**Assignment 1**: Summarize the comment below in two sentences.
**Assignment 2**: Duplicate the stretch of the comment that opens with the words containing "You make an" and closes with "that particular world.".

---------- Document extract ----------

You make an interesting point about bias. If our research happens to relate to a game(s) we love and play often, I bet there will be some sort of bias present. But one primary thing that is always harped on in academia: All research is flawed! It just depends on how flawed. Personally, I've been a UO player off and on for years now, occasionally dabbling in other VWs when time permits. When I do get into more research, I'm probably going to avoid UO for the most part, just because I'm too entrenced in that particular world.

On to the play affecting work...play does a lot of things to improve learning. First and foremost, it makes things fun, which you are more likely to remember. It also breaks down barriers and gets you more involved. Lastly, it often times will increase you're emotional state, which creates a longer-lasting impact or imprint of an event in your brain. Working in elearning, I'm always seeking out ways to incorporate games and other forms of play into the learning event.

Great idea about meeting in EQ by the way. If only I played that game ;) Maybe posting a log of the chat would be possible? (minus the drunk dwarf racing?)

---------- Provided data ----------

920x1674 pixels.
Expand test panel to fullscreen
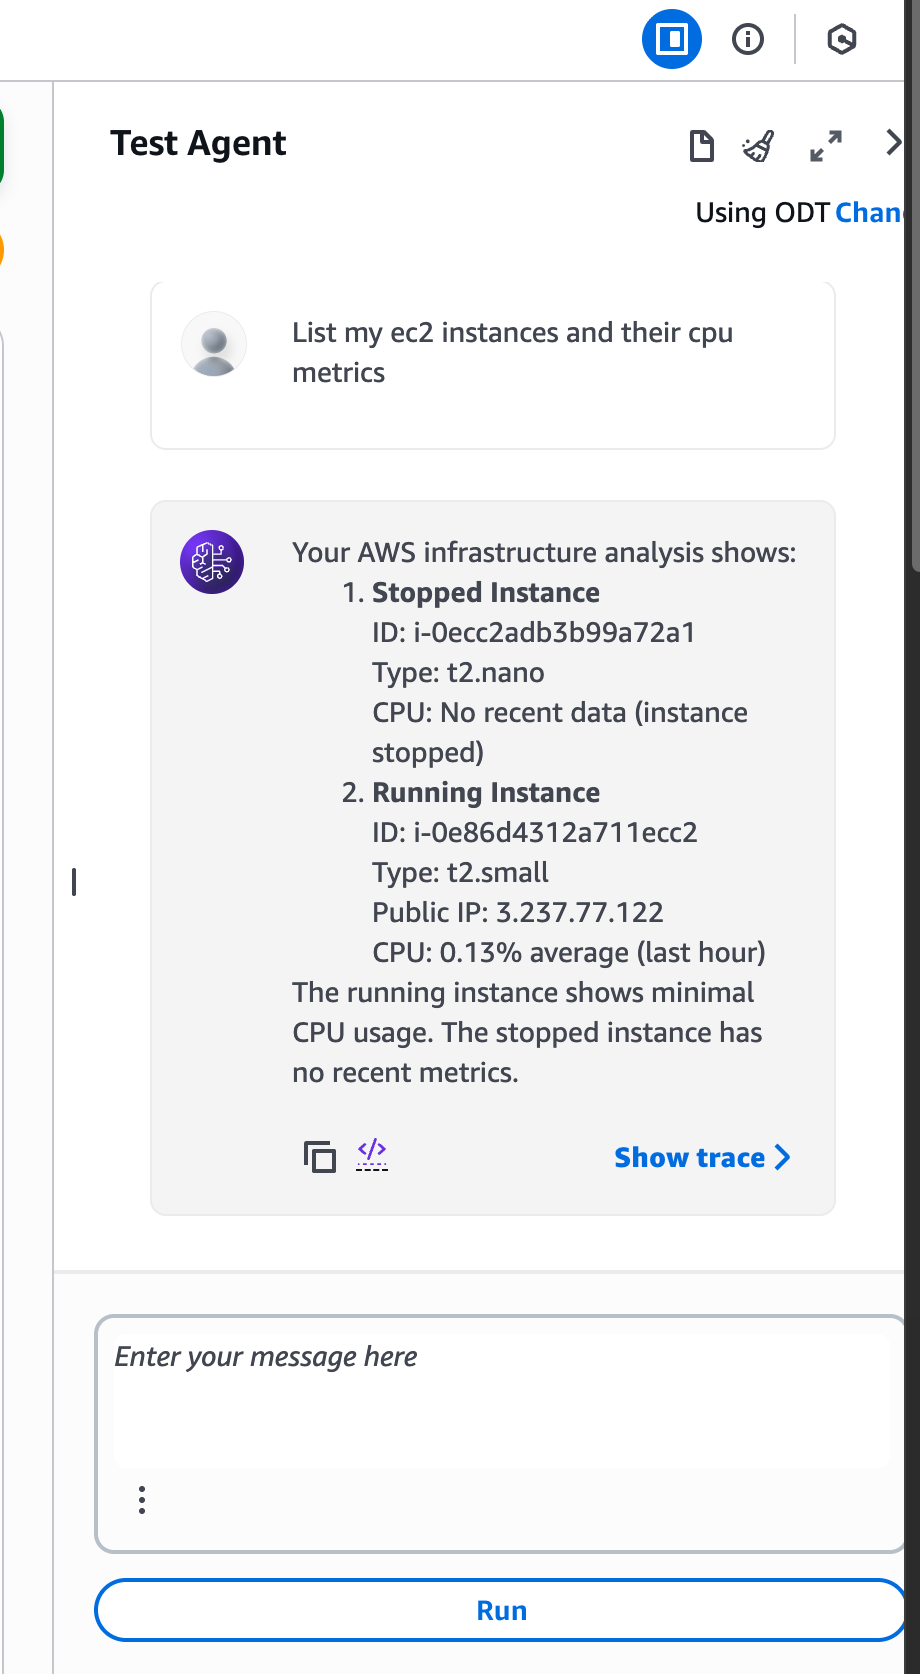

----------

**Exercise answer 1**: The writer agrees that research on a game one loves and plays often is likely to carry some bias, notes that all research is flawed, and plans to mostly avoid UO in further research because of deep involvement in that world. The writer says play improves learning by making it fun, breaking down barriers, and raising emotional state, and asks whether a log of the EQ meeting chat could be posted.

**Exercise answer 2**:
You make an interesting point about bias. If our research happens to relate to a game(s) we love and play often, I bet there will be some sort of bias present. But one primary thing that is always harped on in academia: All research is flawed! It just depends on how flawed. Personally, I've been a UO player off and on for years now, occasionally dabbling in other VWs when time permits. When I do get into more research, I'm probably going to avoid UO for the most part, just because I'm too entrenced in that particular world.